Big Ten commish adores East region, nation’s capital

Matt Charboneau, and James Hawkins
The Detroit News
Big Ten commissioner Jim Delany speaks during Big Ten NCAA college basketball media day on  Thursday in Washington, D.C.

Washington — While some might have been surprised by the Big Ten’s move East back in 2014 when it added Maryland and Rutgers to the conference, it’s all part of the plan according to conference commissioner Jim Delany.

One of those steps took place Thursday during Big Ten basketball media day in Washington, D.C., where the conference tournament will be held in March. Add that to the conference’s basketball-hockey Super Saturday doubleheaders in New York, and the tournaments to move to the Big Apple next season, the “footprint” of the Big Ten has changed significantly.

“We said a couple years ago when Maryland formally joined the Big Ten we wanted to live in this corridor,” Delany said. “Before they came in officially on July 1, 2014, we selected Washington, D.C., as a site for our 2017 basketball tournament. So I think that our actions are aligned with our plan. We've been really active. It's a very important part of the country for us.

“But we've been very conscious about living here. As you know, we've established an office in New York City. Johns Hopkins (based in Baltimore) is a lacrosse affiliate member. That's really important to us, not only for that sport as it grows in the Midwest, as well as establishing in the East, but also because it was important to Maryland and to Rutgers. So for us, it's a natural. It's just the beginning of what we think is going to be a tremendous thing.”
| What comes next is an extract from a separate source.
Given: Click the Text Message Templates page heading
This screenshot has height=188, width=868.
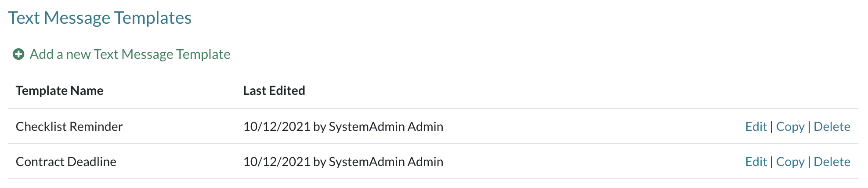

The centerpiece of the move, of course, is the men’s basketball tournament. After being played in both Chicago and Indianapolis the first 19 years — the heart of Big Ten country — the Verizon Center hosts the event this year with Madison Square Garden taking it in 2018.

It returns to a Chicago-Indianapolis rotation for the next four years, but odds are it’s coming back East at some point.
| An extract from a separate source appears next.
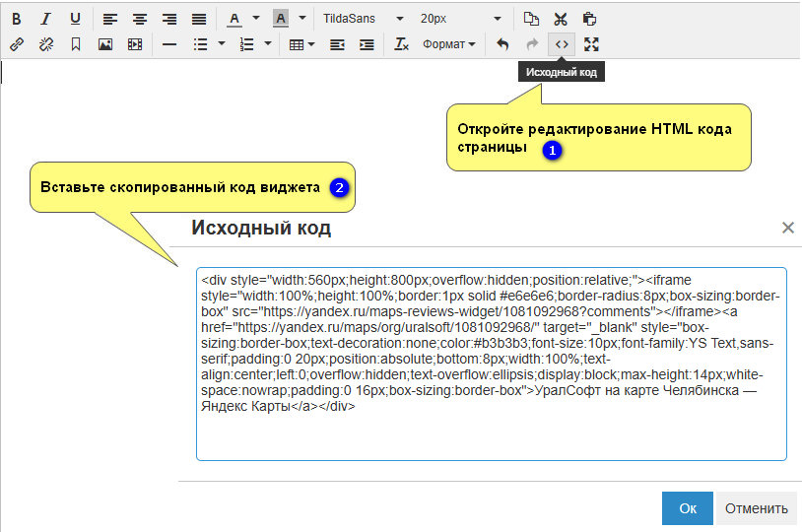The width and height of the screenshot is (802, 532).
Task: Cut selection with scissors icon
Action: (x=561, y=19)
“The regular rotation is going to be determined down the road, but the presumption is we're going to be back here,” Delany said. “We're going to build here. We expect to have success here, and this is part of the Big Ten footprint. … But we've got fully 20 percent of our alumni base living out here. This is, I think, maybe the most important corridor in the world from D.C., Northern Virginia, to Southern Connecticut, whether you're talking about higher education or politics or finance or media. So we expect to be here.”

Izzo: Four, five teams should be ranked in Top 25

Trying to predict the upcoming Big Ten basketball season might be one of the tougher calls in recent memories.

In most seasons, there has typically been clear-cut favorites, but with the 2016-17 season four weeks from tipping off, the only certainty in the Big Ten is nothing seems certain.

“I think it’s going to be four, five teams ranked in the Top 25, and I think it will remain that way all year,” Michigan State coach Tom Izzo said. “There may be some jockeying where some go up and some go down. Our league has always been competitive. There are too many good coaches, and I think it will be very good again this year.”

Most seem to think Wisconsin, Michigan State, Indiana and Purdue have the best shot to come out on top, and among those, the Badgers seem to be getting the edge in most publications. A lot of that is because of those returning, including preseason Big Ten player of the year Nigel Hayes. Guard Bronson Koenig and last year’s freshman of the year, Ethan Happ, also were named to the preseason All-Big Ten team.

UM’s Derrick Walton Jr., Zak Irvin set for last hurrah

And it’s all coming in coach Greg Gard’s first full season. The longtime assistant took over last season when Bo Ryan stepped down in December, struggled at first, and then won 11 of the last 13 games to lead the Badgers to a third-place finish in the Big Ten.

The interim tag was removed from his title and now he’s leading a team that might be ready to get the Badgers back to the Final Four.

“It sounds like I have a pretty good team coming back,” Gard said. “That’s what they’re telling me, with a lot of experience.”

He has that, and Hayes is the leader after being named first-team All-Big Ten last season by leading Wisconsin in scoring (15.7 points a game) and assists (3.0), and was second in rebounding (5.8).

But Gard isn’t taking any prediction for granted. He’s been through the battles in the Big Ten and is expecting no less this time around.

“It’s going to be a fistfight all the way through it,” he said.